**** TEXT FOR ANALYSIS

In the beginning of the subsection “Actin polymerizes at the base of the invagination”, in Results: The FRAP experiments are elegant and informative. Abp1 is a nice control. However the authors do not include the most obvious model in Figure 6A, namely that new branches are formed on pre-existing filaments in proportion to the local concentration of the NPFs and then grow in random directions. This is what is expected from the mechanism of branch formation and does not presuppose a mechanism to align the branches in a certain direction (which seems unlikely). Arasada (2011) uses this assumption and the data in Figure 6F strongly support it. My impression is that the FRAP data are consistent with this model with local nucleation and random elongation, which the authors could simulate knowing the local concentrations of the two NPFs as established in this paper. Capping may be favored near the membrane (as assumed by some models of leading edge motility) and may bias the direction of growth, but the authors do not consider capping or other mechanisms to bias growth.

In the subsection headed “The endocytic coat”, in the Discussion, you state: “The disassembly of Sla1 and End3 begins after membrane invagination has started, but several seconds before scission, suggesting that these proteins may be important during early stages of vesicle budding.” This supports the model of Chen (2013) with adaptor proteins binding actin filaments to provide mother filaments to start the branching process.

Still in the Discussion, the first paragraph of the subheading “Endocytic actin network”: Berro (2010) uses data similar to that in this paper to calculate the evolution of the rates of the main actin assembly reactions from the beginning to the end of the patch life, so one does not need to speculate about “these data suggest that the nucleation of new actin filaments stops before vesicle scission occurs.” Dissociation of the NPF's is enough to explain the slowing of the rate of branching.

Subsection headed “The functional organization of the endocytic machinery”: Figure 7 is the budding yeast version of fission yeast data in Figure 7 and Table 1 in Sirotkin et al. (2010). Arasada 2011 and Chen 2013 have additional quantitative data on other fission yeast actin patch proteins. The timing and numbers of molecules are remarkably similar in the two yeast in spite of >400 my of divergent evolution. This certainly deserves some discussion. The new data in this paper leads to conclusions similar to those in the fission yeast papers. Given this new data from budding yeast, it would be interesting to make a formal comparison with fission yeast actin patches, including the peak times, peak numbers and depth of penetration of each homologous molecule: actin, Arp2/3 complex, Wsp1 (Las17), Myo1 (Myo5), Cdc15 and Bzz1 (Rvs167) and End4 (Sla2).

********
**** EXCERPTED RECORDS

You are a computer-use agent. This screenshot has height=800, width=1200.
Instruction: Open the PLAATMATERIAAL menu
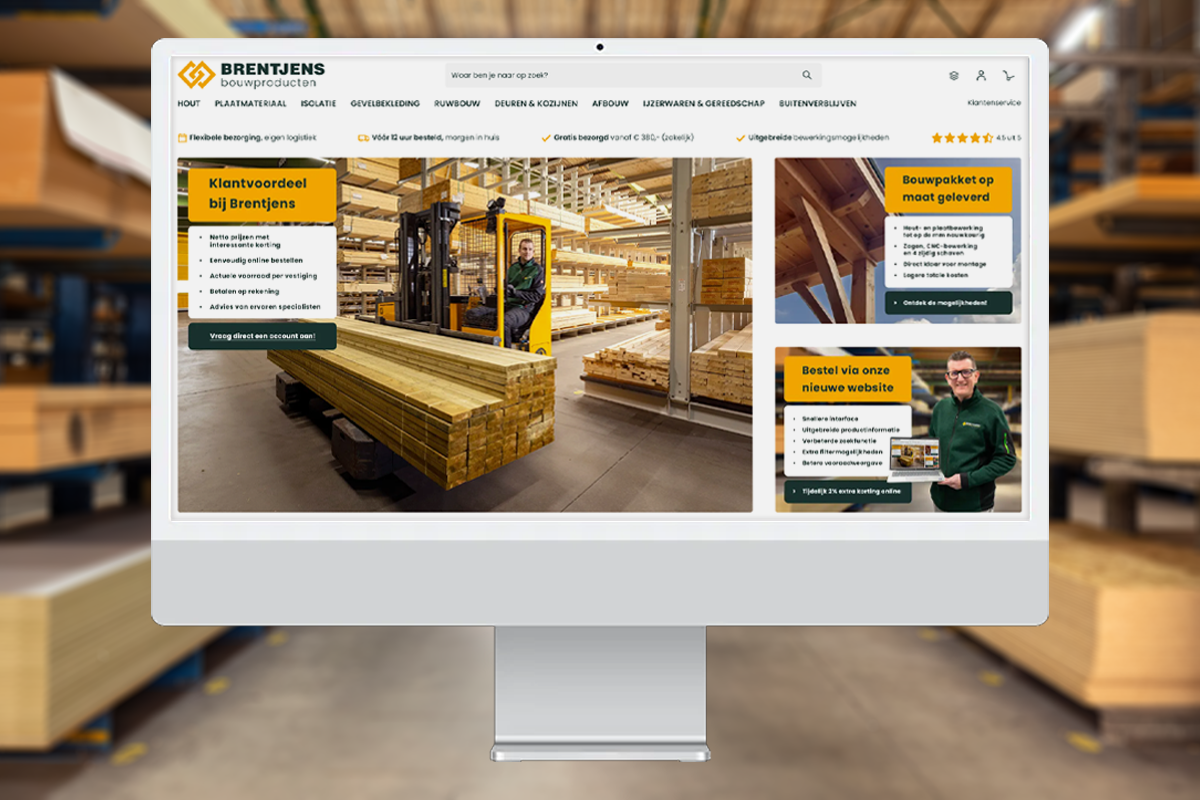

********
**** EXCERPTED RECORDS

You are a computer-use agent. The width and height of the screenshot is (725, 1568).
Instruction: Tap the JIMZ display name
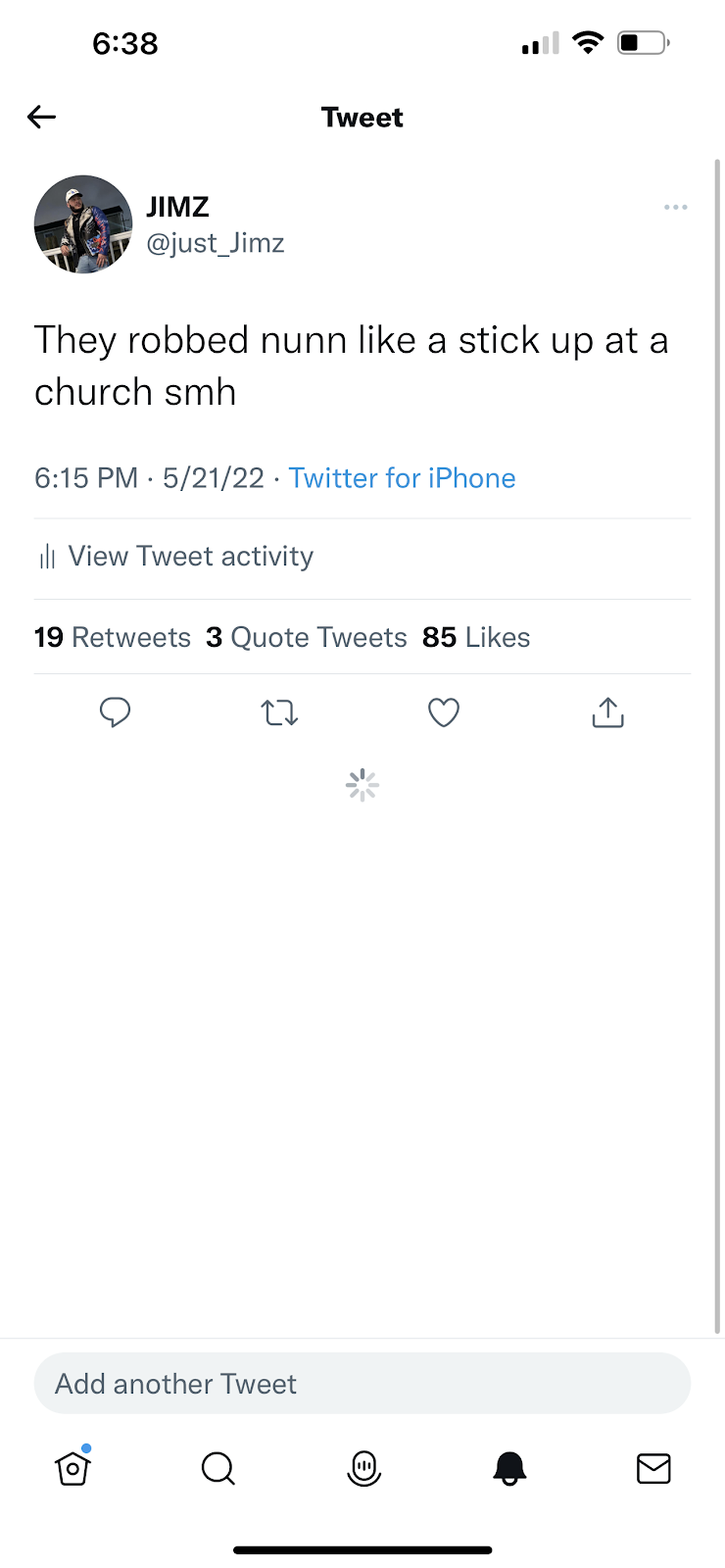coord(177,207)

********

--- LIST OF TASKS ---
- a) In the review comments, which protein is called a nice control?
- b) Reproduce the review comments from "Still in the" up to and including "rate of branching.".

--- SOLUTIONS BY TASK ---
- a) Abp1

- b)
Still in the Discussion, the first paragraph of the subheading “Endocytic actin network”: Berro (2010) uses data similar to that in this paper to calculate the evolution of the rates of the main actin assembly reactions from the beginning to the end of the patch life, so one does not need to speculate about “these data suggest that the nucleation of new actin filaments stops before vesicle scission occurs.” Dissociation of the NPF's is enough to explain the slowing of the rate of branching.